In a first of its kind move, engineers developing the HS2 super-hub at Old Oak Common believe they can provide energy for up to 500 London homes by recycling heat from the brakes and engines of high-speed trains.
HS2 Ltd say by using five air source heat pumps, engineers could draw warm air from the railway’s tunnels into a local District Heating System, instead of it being extracted by traditional ventilation systems that seeps into the ground surrounding the tunnels.
The organisation believe that this innovative mechanism would enable hot water power and central heating for up to 500 new homes that could be built nearby.
Based on current energy price forecasts, HS2 estimates that the investment waste heat recycling system would pay for itself after just four years.
Compared to gas boilers being used in the homes, recycling heat generated by trains’ engines and brakes could reduce the carbon footprint of 500 houses by more than a fifth (22%).
While plans are at an early stage, innovation leaders say the technology is proven and as the project progresses HS2 say it will endeavour to work with local partners to make this aspiration a reality.
Old Oak Common’s crossover box is said to be the only place on HS2’s first section between London and the West Midlands capable of supporting waste heat recovery technology, but there may be further opportunities on the high speed network’s Leeds and Manchester routes.
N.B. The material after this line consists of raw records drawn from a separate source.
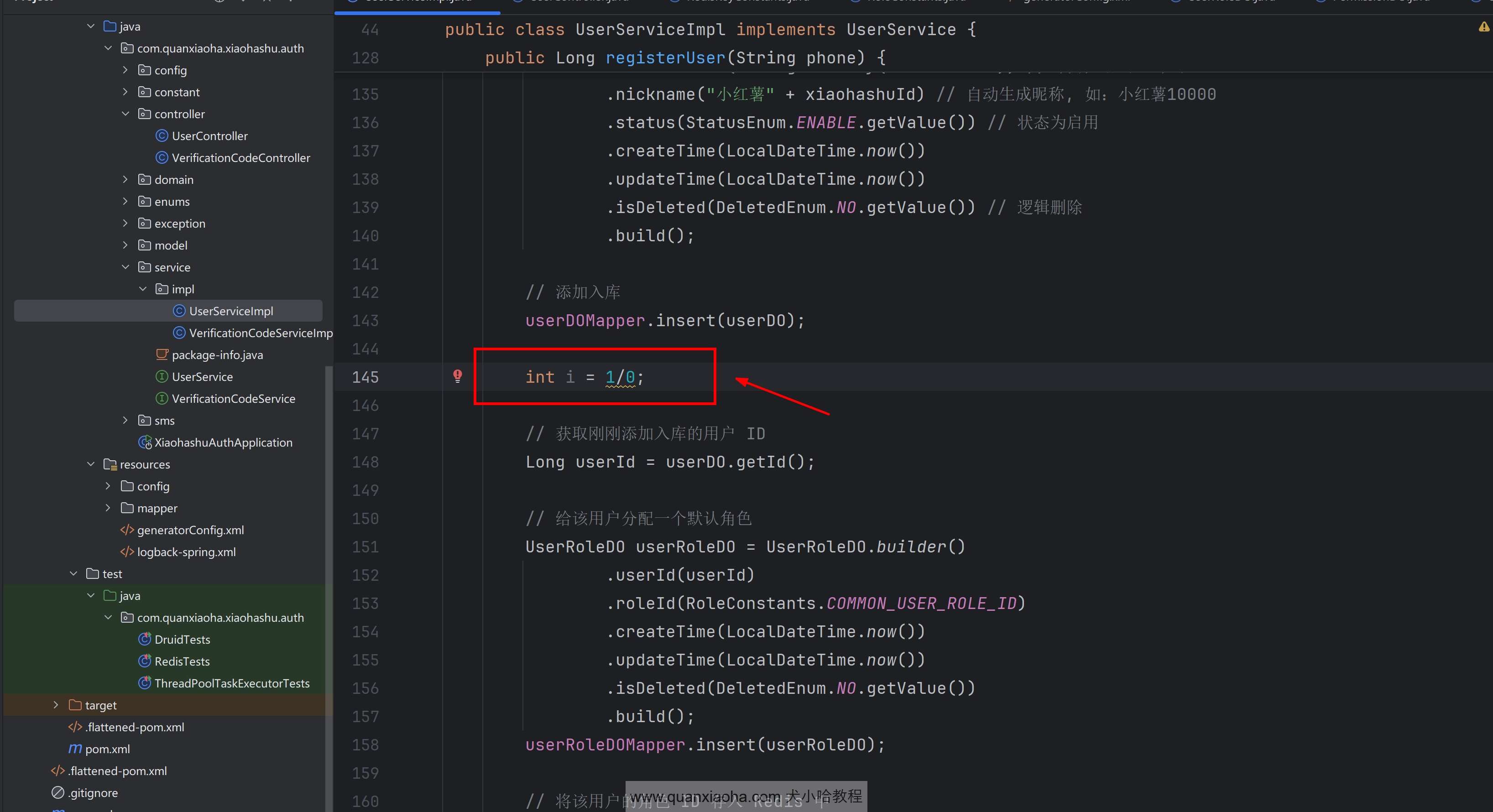Viewport: 1493px width, 812px height.
Task: Expand the target folder
Action: click(x=56, y=705)
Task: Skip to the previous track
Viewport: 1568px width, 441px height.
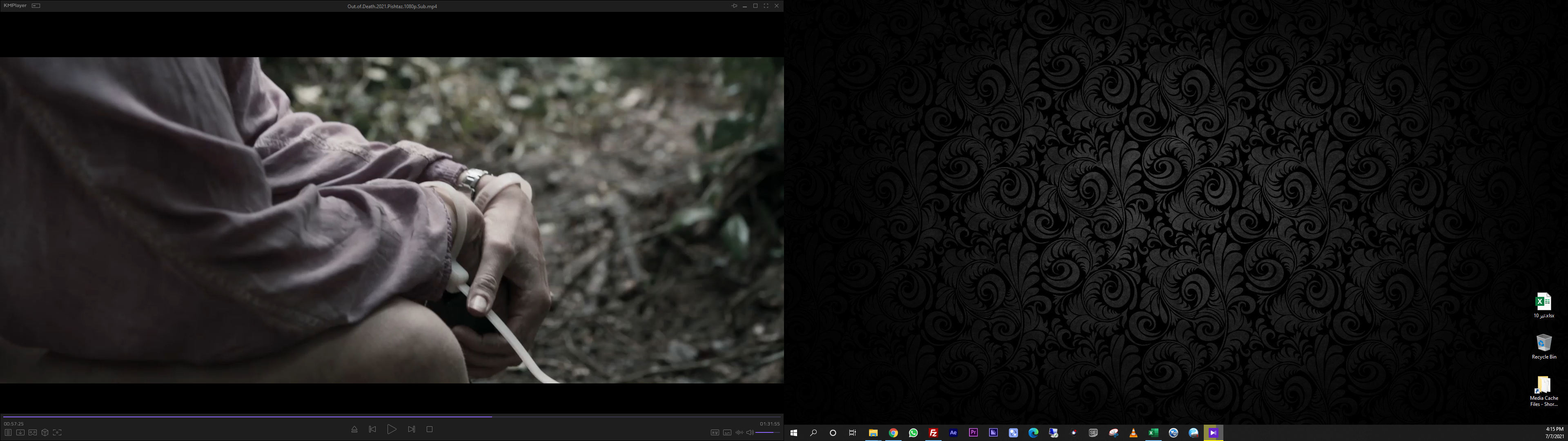Action: pyautogui.click(x=372, y=430)
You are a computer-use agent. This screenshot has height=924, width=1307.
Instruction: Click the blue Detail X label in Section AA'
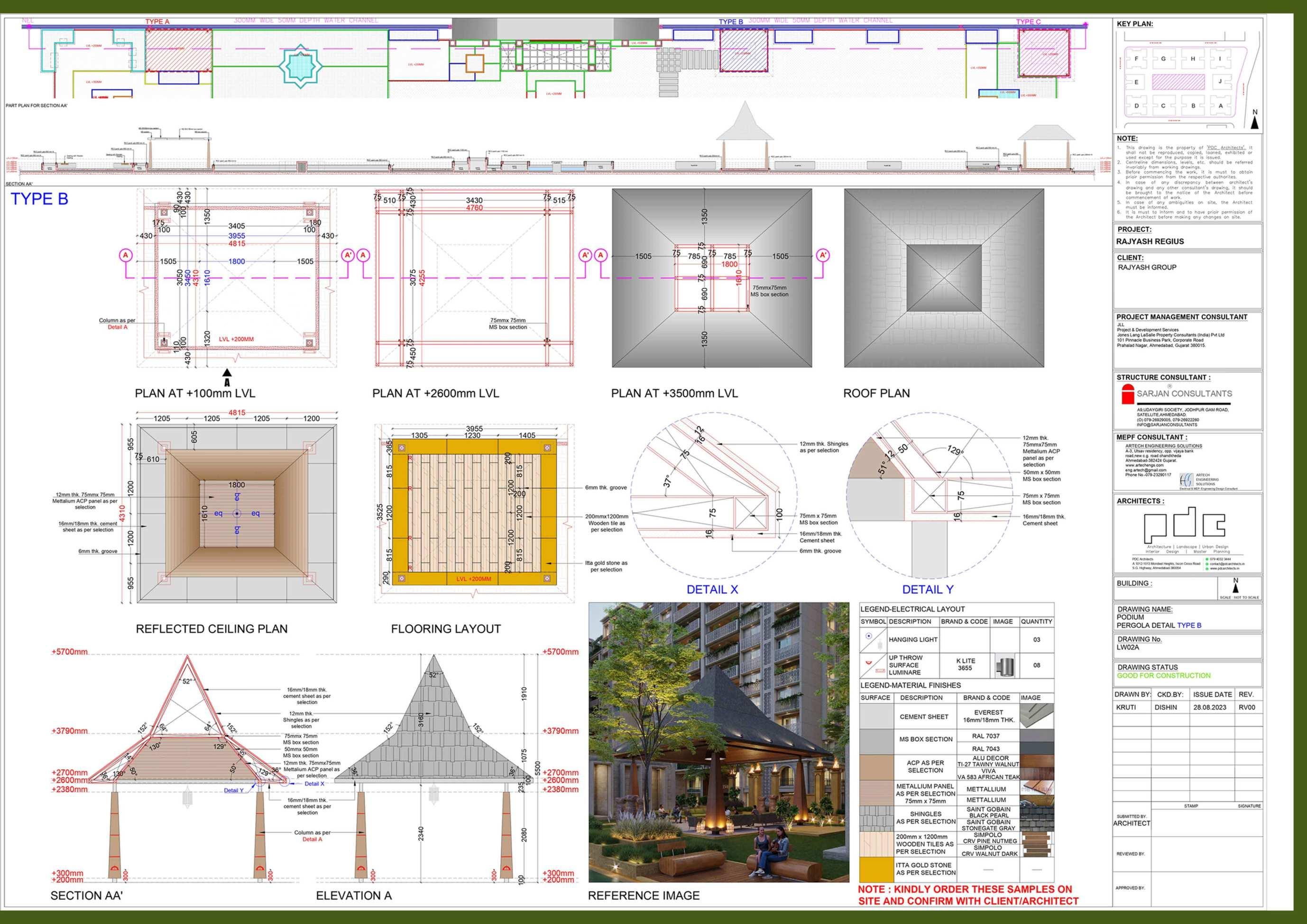click(x=314, y=784)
HS2 innovation manager Pablo García explained: “Near Old Oak Common we’re building a crossover box. This is an underground hall that houses railway points to enable trains to arrive and depart from any of the station’s platforms. Our plans would see warm air pushed into the crossover box by trains, in effect acting like pistons. It then rises to be harnessed by air source heat pumps, converted into hot water and transported to homes by insulated pipes.”
The new HS2 station at Old Oak Common is set to be the UK’s best connected rail interchange, with an estimated 250,000 people passing through every day. The organisation claim it will help kick-start the UK’s largest regeneration project, which aims to transform the former railway and industrial area, into a new neighbourhood supporting up to 65,000 jobs and 25,500 new homes, based on figures published by the Old Oak & Park Royal Development Corporation.
“Our study focused on possible Phase One opportunities because its designs are most advanced,” García added. “Designs for the second phase of the railway are at an earlier stage, and we hope to look at whether waste heat recovery technology could be deployed there too.”
Currently more than 1,000 people are at work on HS2 across London, clearing the way for the start of construction. At Euston and the future HS2 terminus at Curzon Street in Birmingham demolitions are well underway alongside the project’s pioneering archaeology programme.